**Supplied information:**
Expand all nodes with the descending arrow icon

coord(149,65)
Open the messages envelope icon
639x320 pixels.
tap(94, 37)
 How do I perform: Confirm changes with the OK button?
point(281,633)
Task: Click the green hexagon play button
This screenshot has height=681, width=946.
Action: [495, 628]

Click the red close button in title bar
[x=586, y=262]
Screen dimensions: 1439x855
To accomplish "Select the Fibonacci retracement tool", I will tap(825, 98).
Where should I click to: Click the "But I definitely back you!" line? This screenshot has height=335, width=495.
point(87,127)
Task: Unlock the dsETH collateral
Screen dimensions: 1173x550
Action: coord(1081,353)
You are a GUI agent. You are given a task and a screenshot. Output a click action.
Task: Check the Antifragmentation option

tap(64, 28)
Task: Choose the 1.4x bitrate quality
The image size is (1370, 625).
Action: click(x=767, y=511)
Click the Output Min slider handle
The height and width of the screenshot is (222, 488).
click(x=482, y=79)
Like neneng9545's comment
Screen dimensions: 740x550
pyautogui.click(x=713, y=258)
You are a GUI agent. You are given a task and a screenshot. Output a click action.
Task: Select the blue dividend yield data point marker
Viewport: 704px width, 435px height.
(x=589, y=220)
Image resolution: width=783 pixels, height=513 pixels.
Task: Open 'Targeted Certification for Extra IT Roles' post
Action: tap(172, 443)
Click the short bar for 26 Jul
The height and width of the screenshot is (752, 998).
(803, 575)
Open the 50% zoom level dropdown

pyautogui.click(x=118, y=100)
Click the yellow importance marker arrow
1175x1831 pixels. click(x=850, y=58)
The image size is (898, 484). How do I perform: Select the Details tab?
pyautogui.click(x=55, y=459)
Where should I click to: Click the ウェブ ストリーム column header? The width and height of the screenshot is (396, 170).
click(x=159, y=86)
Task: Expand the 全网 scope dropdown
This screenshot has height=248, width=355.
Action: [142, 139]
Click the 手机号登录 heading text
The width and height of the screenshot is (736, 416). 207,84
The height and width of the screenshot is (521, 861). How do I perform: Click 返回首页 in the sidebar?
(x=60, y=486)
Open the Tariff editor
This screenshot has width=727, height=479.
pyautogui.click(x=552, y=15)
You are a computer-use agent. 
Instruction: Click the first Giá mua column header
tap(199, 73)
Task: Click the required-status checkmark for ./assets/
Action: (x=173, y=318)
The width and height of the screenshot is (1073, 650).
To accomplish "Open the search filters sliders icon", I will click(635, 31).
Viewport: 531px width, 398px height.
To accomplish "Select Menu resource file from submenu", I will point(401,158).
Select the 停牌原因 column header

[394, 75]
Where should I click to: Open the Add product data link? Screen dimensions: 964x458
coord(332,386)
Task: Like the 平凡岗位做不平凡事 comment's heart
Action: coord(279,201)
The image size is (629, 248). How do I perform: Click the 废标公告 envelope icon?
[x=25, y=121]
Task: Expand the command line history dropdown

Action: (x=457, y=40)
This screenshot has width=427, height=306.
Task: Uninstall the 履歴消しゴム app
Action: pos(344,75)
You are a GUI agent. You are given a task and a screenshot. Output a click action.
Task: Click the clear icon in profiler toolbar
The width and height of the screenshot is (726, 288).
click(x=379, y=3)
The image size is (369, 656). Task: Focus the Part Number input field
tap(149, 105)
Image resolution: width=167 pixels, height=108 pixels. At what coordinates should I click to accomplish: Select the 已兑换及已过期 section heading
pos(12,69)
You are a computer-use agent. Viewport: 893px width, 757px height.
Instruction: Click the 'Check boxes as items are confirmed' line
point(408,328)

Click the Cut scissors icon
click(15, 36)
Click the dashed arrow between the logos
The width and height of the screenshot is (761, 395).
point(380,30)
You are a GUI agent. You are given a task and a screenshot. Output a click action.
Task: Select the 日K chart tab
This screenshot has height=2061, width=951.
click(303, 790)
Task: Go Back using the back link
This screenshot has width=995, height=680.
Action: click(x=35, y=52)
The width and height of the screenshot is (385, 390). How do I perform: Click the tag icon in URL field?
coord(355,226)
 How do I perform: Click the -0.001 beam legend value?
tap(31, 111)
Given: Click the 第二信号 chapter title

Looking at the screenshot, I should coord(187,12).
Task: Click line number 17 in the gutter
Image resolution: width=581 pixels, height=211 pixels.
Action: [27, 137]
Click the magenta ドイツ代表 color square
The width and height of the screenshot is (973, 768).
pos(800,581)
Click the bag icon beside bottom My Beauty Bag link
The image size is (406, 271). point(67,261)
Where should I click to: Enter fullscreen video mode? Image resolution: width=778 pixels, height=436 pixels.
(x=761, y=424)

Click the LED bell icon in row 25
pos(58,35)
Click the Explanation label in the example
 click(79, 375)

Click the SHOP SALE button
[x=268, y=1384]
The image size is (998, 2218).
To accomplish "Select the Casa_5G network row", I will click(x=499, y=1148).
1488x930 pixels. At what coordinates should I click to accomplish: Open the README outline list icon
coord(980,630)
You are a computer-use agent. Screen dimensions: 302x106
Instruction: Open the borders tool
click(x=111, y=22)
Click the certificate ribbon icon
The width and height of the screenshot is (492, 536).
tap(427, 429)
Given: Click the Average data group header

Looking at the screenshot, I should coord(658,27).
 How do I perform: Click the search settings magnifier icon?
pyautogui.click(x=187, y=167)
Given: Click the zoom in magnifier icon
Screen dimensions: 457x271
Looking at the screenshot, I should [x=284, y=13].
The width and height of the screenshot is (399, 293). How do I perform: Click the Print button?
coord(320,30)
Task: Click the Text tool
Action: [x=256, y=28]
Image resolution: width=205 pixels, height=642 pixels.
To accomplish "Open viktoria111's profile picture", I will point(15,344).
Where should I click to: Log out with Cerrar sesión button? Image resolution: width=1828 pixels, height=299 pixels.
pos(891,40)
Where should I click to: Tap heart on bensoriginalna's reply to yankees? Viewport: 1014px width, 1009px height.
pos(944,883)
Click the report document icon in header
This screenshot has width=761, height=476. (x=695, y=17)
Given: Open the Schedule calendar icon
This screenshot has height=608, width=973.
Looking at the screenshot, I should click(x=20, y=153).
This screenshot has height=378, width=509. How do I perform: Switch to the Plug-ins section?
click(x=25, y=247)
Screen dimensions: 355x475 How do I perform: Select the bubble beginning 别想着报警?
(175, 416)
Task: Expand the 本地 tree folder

**Problem details:**
For every line in the data above that has the string "will", return that line.

**Answer section:**
To accomplish "Select the Fibonacci retracement tool", I will tap(825, 98).
To accomplish "Open the search filters sliders icon", I will click(635, 31).
To accomplish "Select Menu resource file from submenu", I will point(401,158).
To accomplish "Select the Casa_5G network row", I will click(x=499, y=1148).
To accomplish "Open viktoria111's profile picture", I will point(15,344).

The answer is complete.